Uno di questi bimbi è Amerigo Speranza, che vive in un basso con la madre, che ha un padre che gli si dice che è andato in America a cercar fortuna, ma che invece lascia supporre una nascita senza una legittima paternità. E' timido, ma anche deciso e amante del sapere, tanto che viene soprannominato Nobel. Parte anche lui e la scena in cui il treno si muove dalla stazione di Napoli e i fanciulli a bordo si tolgono i cappotti che l'organizzazione aveva loro regalato, gettandoli alle mamme che stazionano di fianco al binario perché potessero essere utilizzati dai fratellini, è una di quelle che è impossibile dimenticare. Del resto sono non poche le pagine indimenticabili, in cui emergono del tutto naturalmente i sentimenti e più di una volta è quasi d'obbligo prendere un fazzoletto per asciugarsi una lacrimuccia.

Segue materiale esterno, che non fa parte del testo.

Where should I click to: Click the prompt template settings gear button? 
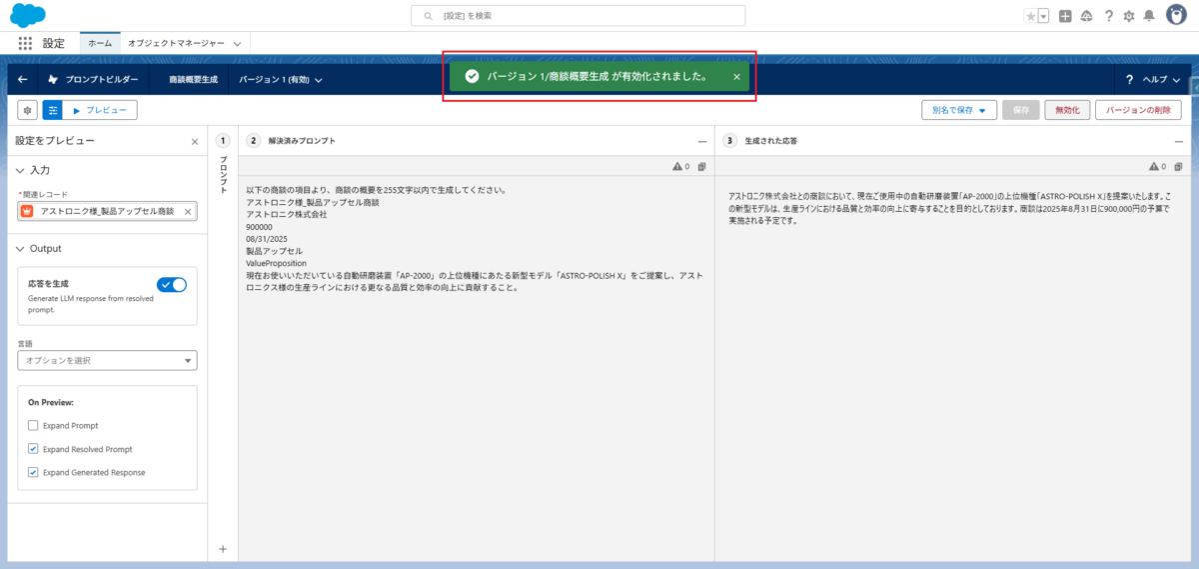point(28,110)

Non vado oltre, perché la trama è talmente bella e ben congegnata che un sunto della stessa sarebbe incapace di rendere l'idea.

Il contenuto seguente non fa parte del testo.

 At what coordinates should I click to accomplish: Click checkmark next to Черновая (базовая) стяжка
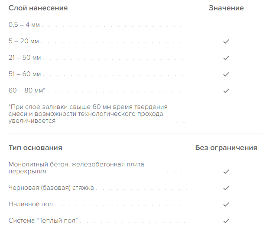[226, 188]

Preferisco soffermarmi sullo stile, su un linguaggio che, specie nel bambino io narrante, è capace di cogliere quella mescolanza fra dialetto e italiano che impreziosisce i dialoghi, sempre facilmente comprensibili. E poi la descrizione del viaggio in treno, la capacità di far parlare dei bimbi tenendo conto della loro età e del loro grado di istruzione, le passioni, i disagi psicologici, la consapevolezza di essere nella storia restando sempre umili sono qualità di grande spessore e consentono, supportate da una struttura solida, di confezionare quello che definisco un autentico gioiello. Non capita facilmente di arrivare all'ultima pagina quasi di corsa, di chiudere il libro e di sentirsi trasformati, di vedere fra le tante brutture della vita reale ciò che è invece è bello, è umano, di sentire rinascere in sé la speranza per un mondo migliore.